**AUFGABENSTELLUNG:** Erläutern Sie anhand des Lesetextes, weshalb sich für die Quartalszahlen der Deutschen Bank kein eindeutiger Gewinn vorhersagen lässt.

**LESETEXT:**
►

Das Thema zog. Vor zahlreichen Gästen jüngeren Alters debattierte der parlamentarische Staatssekretär im Bundesfinanzministerium, Jens Spahn, mit dem Mitgründer des Zahlungsdienstleisters Paypal, Peter Thiel. Es ging darum, wie „Innovationen die Zukunft retten können“ und welche Rolle Banken dabei spielen. Und auch darum, wie Fintechs allmählich Banken das Wasser abgraben. „Paypal wurde vor 17 Jahren gegründet und hat einen höheren Börsenwert als die Deutsche Bank“, sagte Spahn auf der Veranstaltung Anfang Juni. „Was aber derzeit auch nicht so schwer ist“, fügte er unter dem Gelächter der Gäste im prächtigen Matthias-Erzberger-Saal des Ministeriums an.

Gewinnrückgang erwartet

Die Aktie notiert am Dienstag bei 12,74 Euro, nur 1,50 Euro über ihrem Allzeittief. Am Mittwoch legt die Bank Quartalszahlen vor und Analysten erwarten einen Rückgang der Erlöse um 15 Prozent, der Gewinn könnte knapp über null oder auch tief im Minus liegen – die von Reuters befragten professionellen Beobachter sind sich uneinig. Auch bei den von der Bank selbst zusammengestellten Schätzungen ist die Spreizung groß.

◄

**GEGEBENE DATEN:**
►

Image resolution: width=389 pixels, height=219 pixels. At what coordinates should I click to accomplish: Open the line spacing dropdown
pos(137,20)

◄
►

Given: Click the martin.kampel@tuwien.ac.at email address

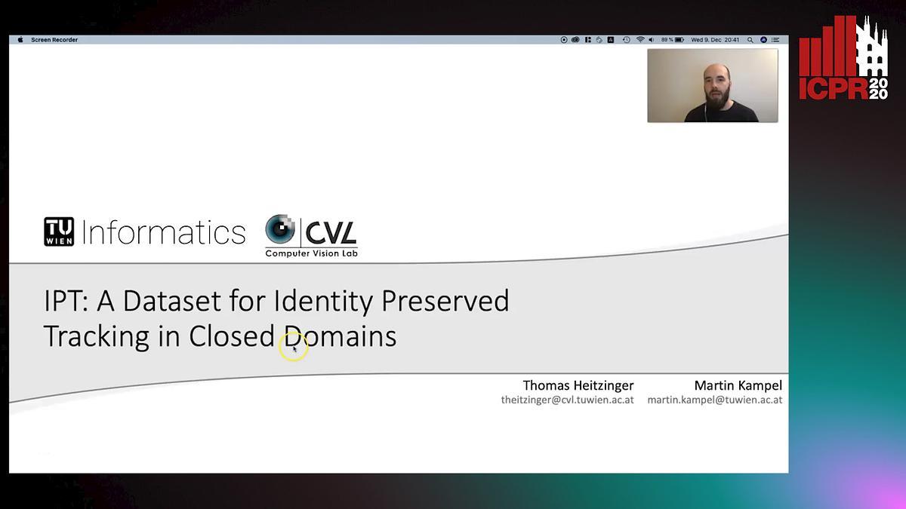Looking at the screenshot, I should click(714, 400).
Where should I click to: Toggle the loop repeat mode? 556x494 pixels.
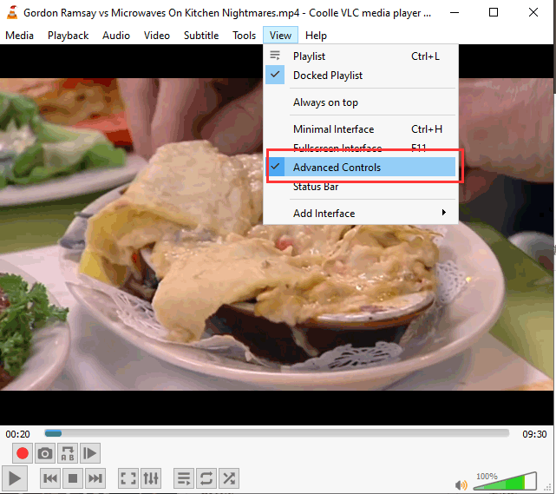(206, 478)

◄

**MUSTERLÖSUNG:** Die von Reuters befragten Analysten sind sich uneinig: Der Gewinn könnte knapp über null, aber auch tief im Minus liegen. Zudem weisen die von der Bank selbst zusammengestellten Schätzungen eine große Spreizung auf.